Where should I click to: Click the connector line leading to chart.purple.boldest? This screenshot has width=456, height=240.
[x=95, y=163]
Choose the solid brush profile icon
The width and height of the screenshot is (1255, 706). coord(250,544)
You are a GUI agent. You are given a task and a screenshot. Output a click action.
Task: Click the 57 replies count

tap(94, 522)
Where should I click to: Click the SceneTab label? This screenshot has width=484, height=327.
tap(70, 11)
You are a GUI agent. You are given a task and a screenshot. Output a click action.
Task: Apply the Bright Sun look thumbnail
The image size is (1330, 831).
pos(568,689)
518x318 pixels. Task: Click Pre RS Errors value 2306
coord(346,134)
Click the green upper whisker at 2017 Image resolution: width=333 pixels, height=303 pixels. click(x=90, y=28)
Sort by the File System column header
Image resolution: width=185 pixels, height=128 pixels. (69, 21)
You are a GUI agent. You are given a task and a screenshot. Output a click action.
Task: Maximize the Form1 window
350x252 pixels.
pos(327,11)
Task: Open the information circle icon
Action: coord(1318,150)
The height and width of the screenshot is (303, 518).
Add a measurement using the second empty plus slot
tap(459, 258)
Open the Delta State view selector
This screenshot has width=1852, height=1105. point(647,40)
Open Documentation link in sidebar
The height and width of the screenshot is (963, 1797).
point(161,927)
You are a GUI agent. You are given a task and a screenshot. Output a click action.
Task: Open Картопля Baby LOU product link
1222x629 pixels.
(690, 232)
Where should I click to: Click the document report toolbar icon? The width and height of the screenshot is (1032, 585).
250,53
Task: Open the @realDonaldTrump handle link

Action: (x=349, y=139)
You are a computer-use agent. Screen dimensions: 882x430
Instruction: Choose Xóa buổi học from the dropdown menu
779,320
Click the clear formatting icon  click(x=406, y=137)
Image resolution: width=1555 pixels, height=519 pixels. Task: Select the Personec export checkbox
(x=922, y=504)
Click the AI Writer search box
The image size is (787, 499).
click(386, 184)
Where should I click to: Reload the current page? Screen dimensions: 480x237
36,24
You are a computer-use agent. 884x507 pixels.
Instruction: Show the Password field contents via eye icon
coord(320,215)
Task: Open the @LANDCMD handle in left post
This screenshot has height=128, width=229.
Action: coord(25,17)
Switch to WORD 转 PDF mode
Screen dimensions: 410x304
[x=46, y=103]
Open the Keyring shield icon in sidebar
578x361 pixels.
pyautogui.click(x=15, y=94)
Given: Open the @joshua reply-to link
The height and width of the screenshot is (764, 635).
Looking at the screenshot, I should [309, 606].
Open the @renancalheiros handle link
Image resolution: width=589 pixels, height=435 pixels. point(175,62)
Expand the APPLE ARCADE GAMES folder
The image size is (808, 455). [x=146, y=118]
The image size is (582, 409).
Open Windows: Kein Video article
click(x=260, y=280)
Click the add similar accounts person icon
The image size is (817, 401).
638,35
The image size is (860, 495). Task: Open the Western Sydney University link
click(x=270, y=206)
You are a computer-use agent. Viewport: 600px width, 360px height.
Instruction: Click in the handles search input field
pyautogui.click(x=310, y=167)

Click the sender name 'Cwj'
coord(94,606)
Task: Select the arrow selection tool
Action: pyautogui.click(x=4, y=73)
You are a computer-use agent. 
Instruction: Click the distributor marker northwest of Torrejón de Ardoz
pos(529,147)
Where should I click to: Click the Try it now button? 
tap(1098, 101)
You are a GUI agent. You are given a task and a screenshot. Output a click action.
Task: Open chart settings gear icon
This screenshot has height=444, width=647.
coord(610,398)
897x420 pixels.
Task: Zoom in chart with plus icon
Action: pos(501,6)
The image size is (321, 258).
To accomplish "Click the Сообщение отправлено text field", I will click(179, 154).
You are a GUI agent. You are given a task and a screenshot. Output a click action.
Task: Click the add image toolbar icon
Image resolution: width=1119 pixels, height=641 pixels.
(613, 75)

──────────

◆ Directions:
Collect from the data above every line that includes "computer".

◆ Exercise answer:
You are a computer-use agent. Screen dimensions: 882x430
You are a computer-use agent. 884x507 pixels.
You are a computer-use agent. Viewport: 600px width, 360px height.
You are a computer-use agent. 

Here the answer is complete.